Nous avons accordé une grande place à l’enseignement du pape Pie XII parce que celui-ci, à partir de son approfondissement de la théologie du Corps mystique du Christ, a bien mis en évidence l’importance, au sein de l’Église, de tout baptisé, consacré ou laïc, et souligné le rôle irremplaçable du laïc dans l’Église et dans le monde. C’est sur cette base que le Concile va travailler[1] et notamment sous l’impulsion du cardinal Wojtyla, le futur Jean-Paul II qui, durant tout son pontificat s’emploiera à développer et promouvoir les prises de position conciliaires. Il est donc important de s’attarder aux textes du Concile qui touchent au problème qui nous intéresse ici.
Le théologien allemand Bernhard Häring, expert au Concile Vatican II, écrit, en 1966, « que l’avenir verra en premier lieu, dans ce Concile, le concile qui a rendu aux laïcs le rôle qu’ils doivent remplir dans l’Église. »[2]
Pour la première fois dans l’histoire de l’Église, en effet, un concile va longuement se pencher sur la personne du laïc et son rôle dans l’Église et dans le monde. Dans la Constitution dogmatique sur l’Église Lumen gentium (LG), texte essentiel, tout le chapitre IV leur est consacré. Mais il est déjà question d’eux dès le chapitre II qui définit le peuple de Dieu[3]. Ce n’est pas tout : leur est entièrement consacré le décret sur l’apostolat des laïcs Apostolicam actuositatem (AA) qui décrit longuement le pourquoi et le comment de l’engagement des laïcs. C’est à ces endroits précisément que le concile a repris, développé et approfondi les prises de position de Pie XII[4]. Enfin, pour nourrir et orienter l’action des laïcs, le concile va leur offrir le texte le plus long de l’ensemble, la Constitution pastorale Gaudium et spes (GS) sur l’Église dans le monde de ce temps.

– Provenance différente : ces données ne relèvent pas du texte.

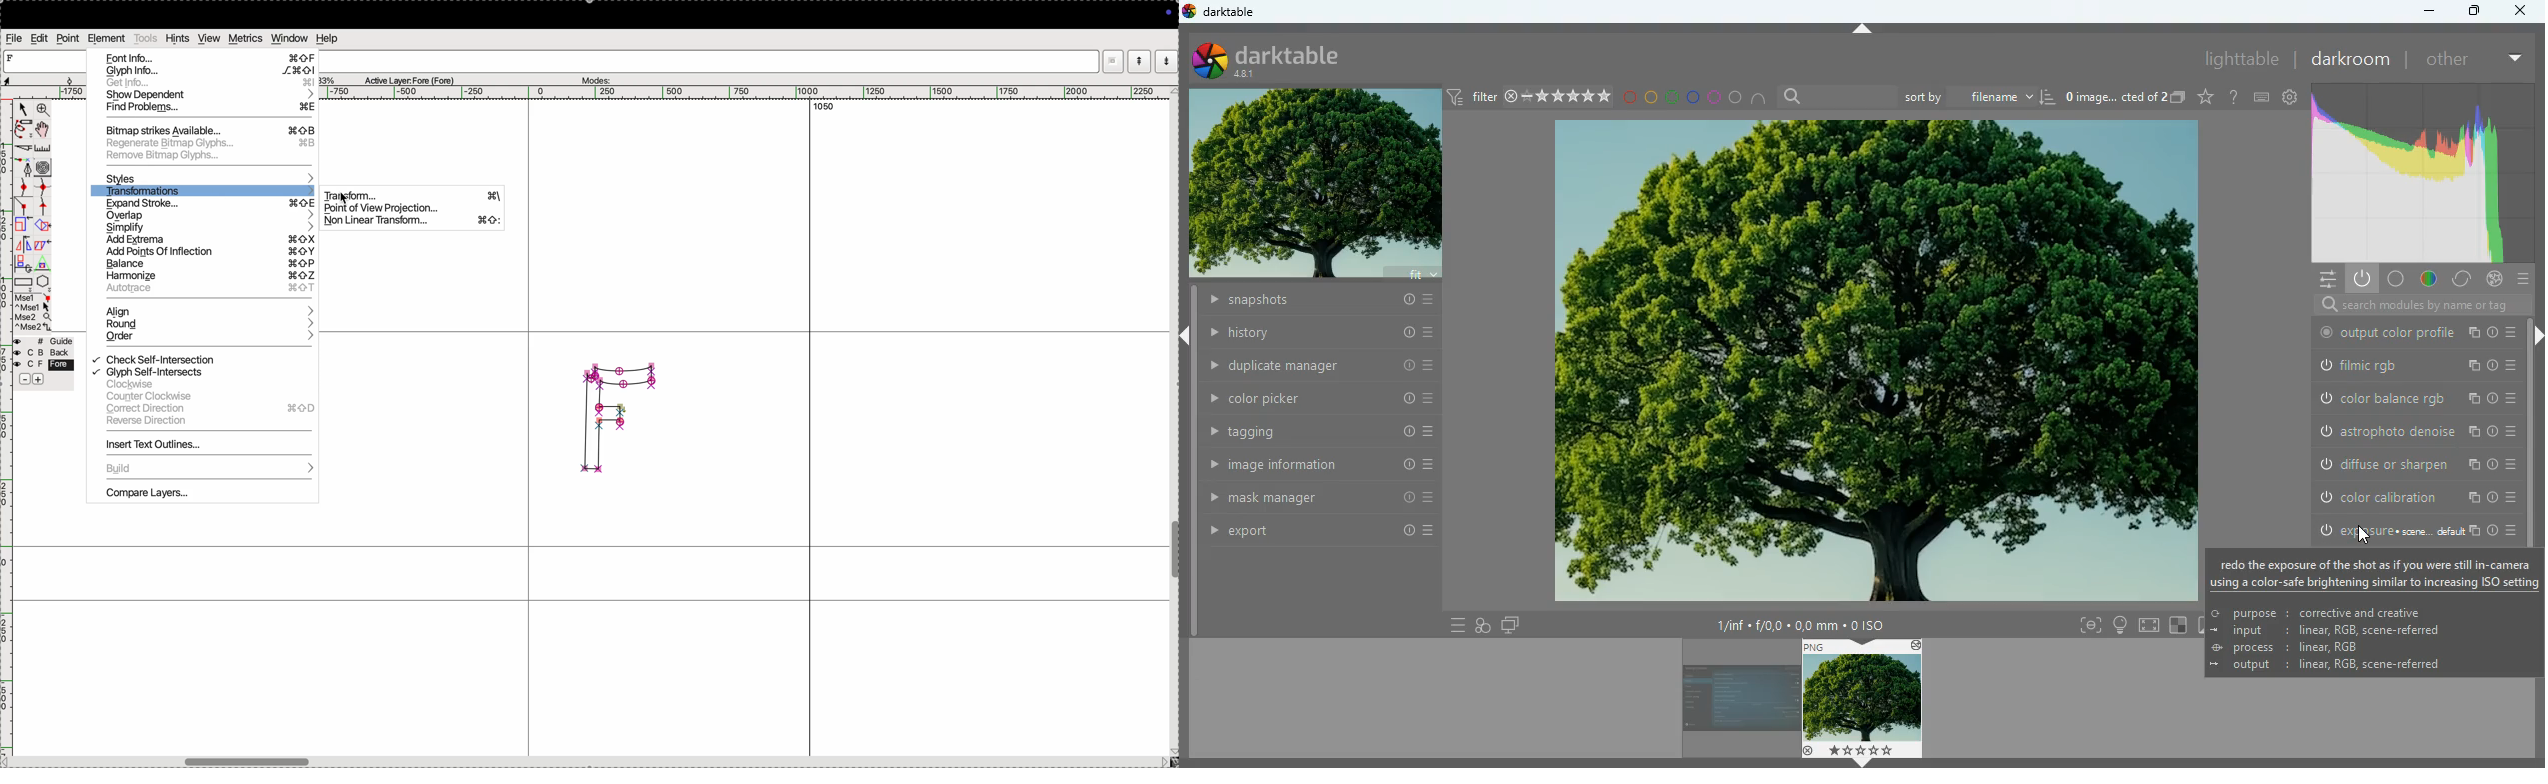 Image resolution: width=2548 pixels, height=784 pixels. I want to click on add, so click(39, 381).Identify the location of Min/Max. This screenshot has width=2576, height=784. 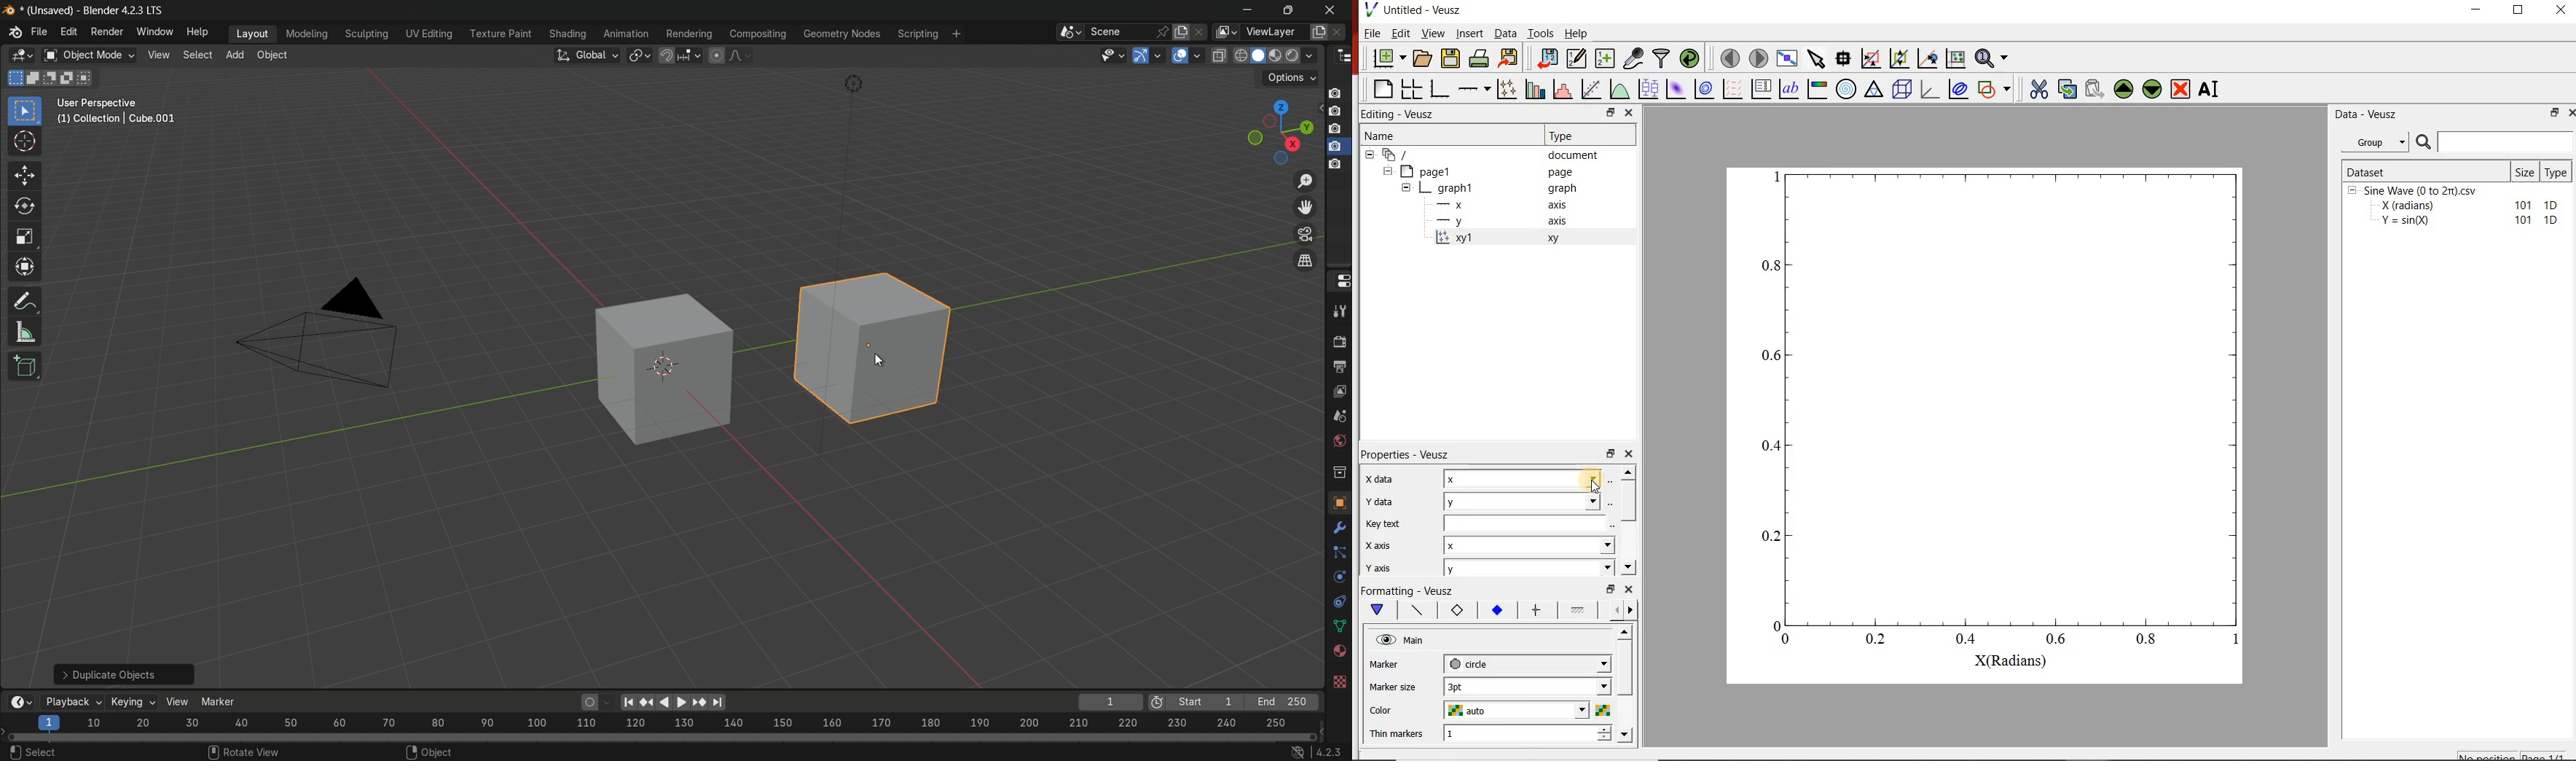
(1611, 589).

Quant au cardinal Wojtyla, il a déployé une « très intense activité »[5] dans ce concile et notamment pour orienter le schéma sur l’Église qui deviendra la constitution dogmatique Lumen gentium et le schéma sur l’apostolat des laïcs qui deviendra le décret Apostolicam actuositatem. On sait que le futur Jean-Paul II a milité pour que soit mise en évidence l’unité du peuple de Dieu, pour que le laïcat soit fortement valorisé et que lui soient reconnus « le droit et le devoir d’être un agent actif de l’apostolat, en vertu de son baptême, et non en raison d’un mandat particulier »[6]. Ses interventions seront déterminantes[7] également dans la préparation de la constitution pastorale Gaudium et spes[8], non seulement au niveau de l’orientation générale mais aussi au niveau de la rédaction du texte au sein de la commission théologique chargée de ce travail. Le futur pape travailla en particulier sur le chapitre IV qui retiendra spécialement notre attention.[9] Le texte qui, après avoir décrit, avec une acuité particulière, l’état du monde contemporain, les obscurités, les changements psychologiques, moraux et religieux, les déséquilibres, les aspirations et les interrogations, propose, face aux différentes formes d’athéisme, la vision chrétienne de l’homme et de la société et les services que l’Église peut leur offrir.[10] C’est à cet endroit (chapitre IV) qu’est abordé « le rôle de l’Église dans le monde de ce temps. »[11]
Pour les Pères conciliaires, il s’agissait non seulement de répondre aux nécessités du temps mais aussi de revenir aux sources, aux Actes des Apôtres et aux épîtres qui montrent quelle place les laïcs occupèrent dans l’évangélisation aux premiers temps.